• Excerpted data:
※

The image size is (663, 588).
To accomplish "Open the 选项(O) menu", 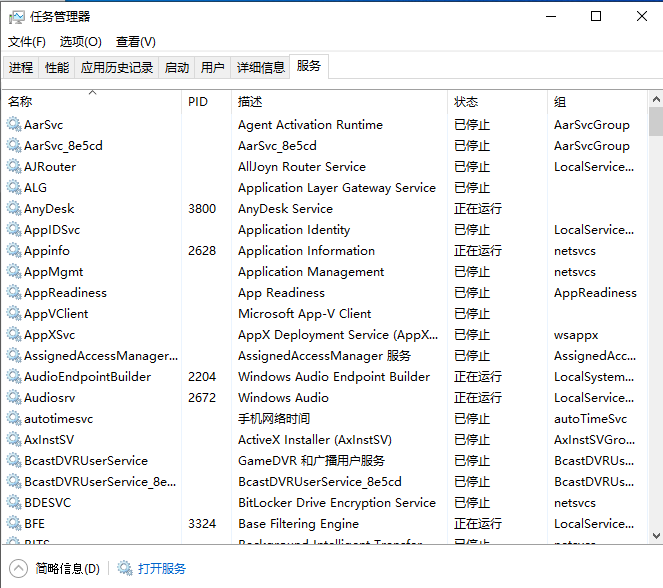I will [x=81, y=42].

※

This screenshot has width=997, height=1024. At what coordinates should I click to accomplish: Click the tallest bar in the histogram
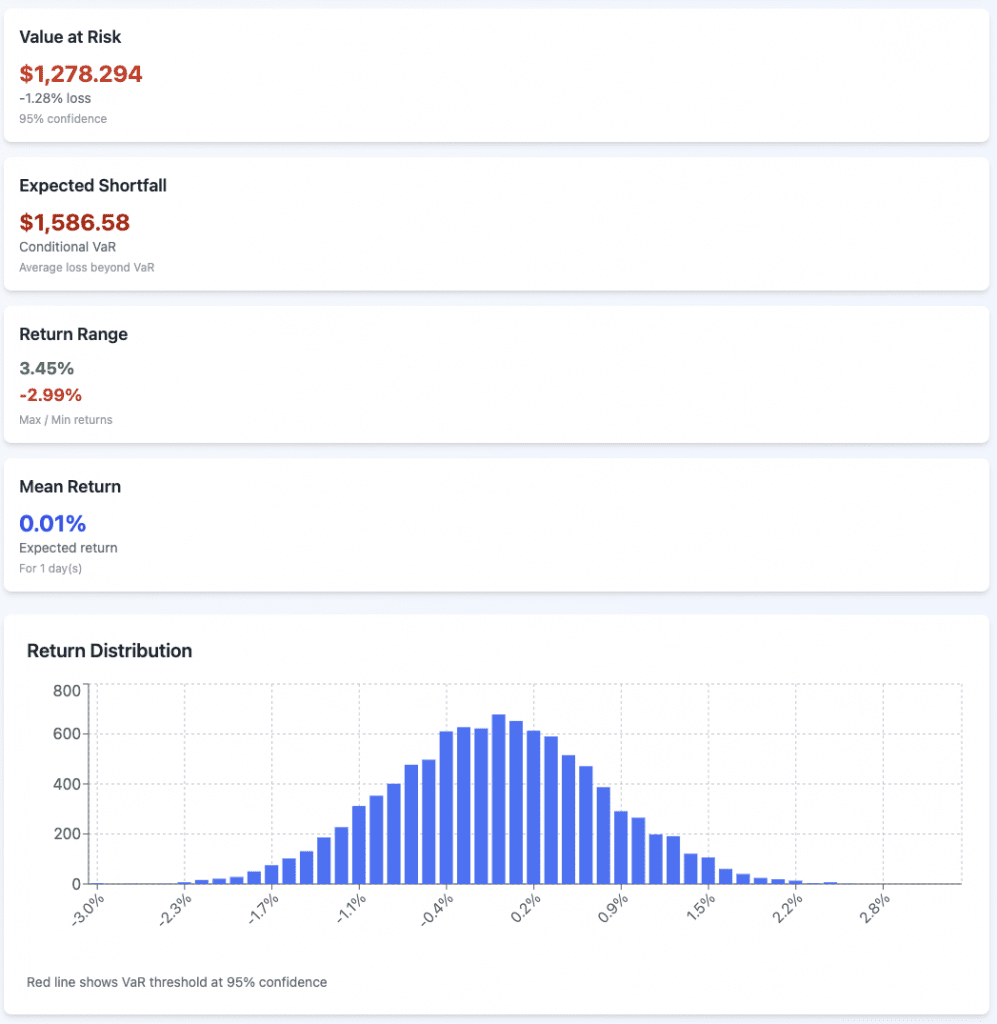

※

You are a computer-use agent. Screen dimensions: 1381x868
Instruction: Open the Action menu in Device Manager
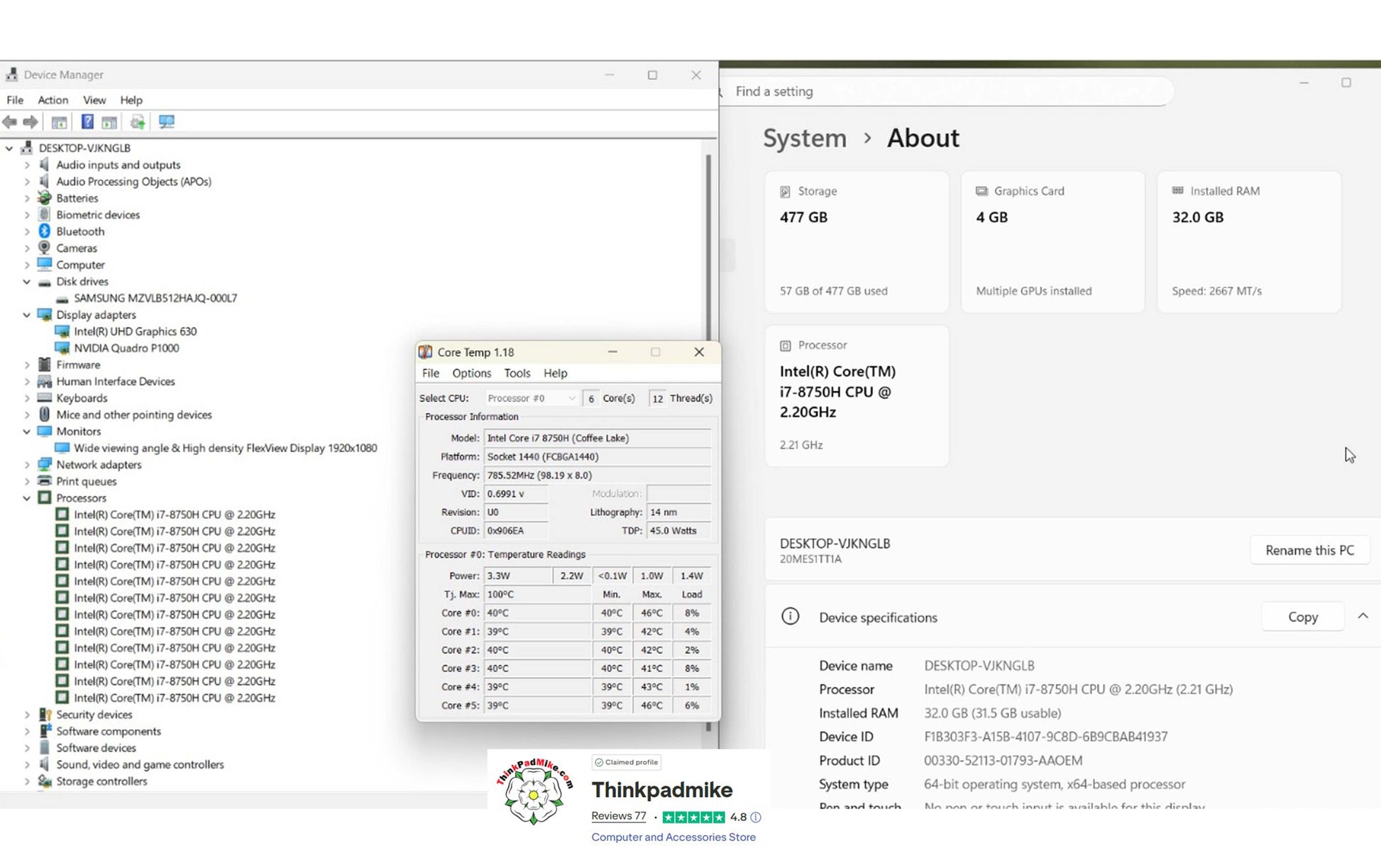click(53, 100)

※

• Stated problem:
Copy the lines from the one with "You are a computer-use" up to and including the one with "click(53, 100)", swapping "Device Manager" for "Disk Management" and leaving everything else unchanged. Omit the pictures.

• Task result:
You are a computer-use agent. Screen dimensions: 1381x868
Instruction: Open the Action menu in Disk Management
click(53, 100)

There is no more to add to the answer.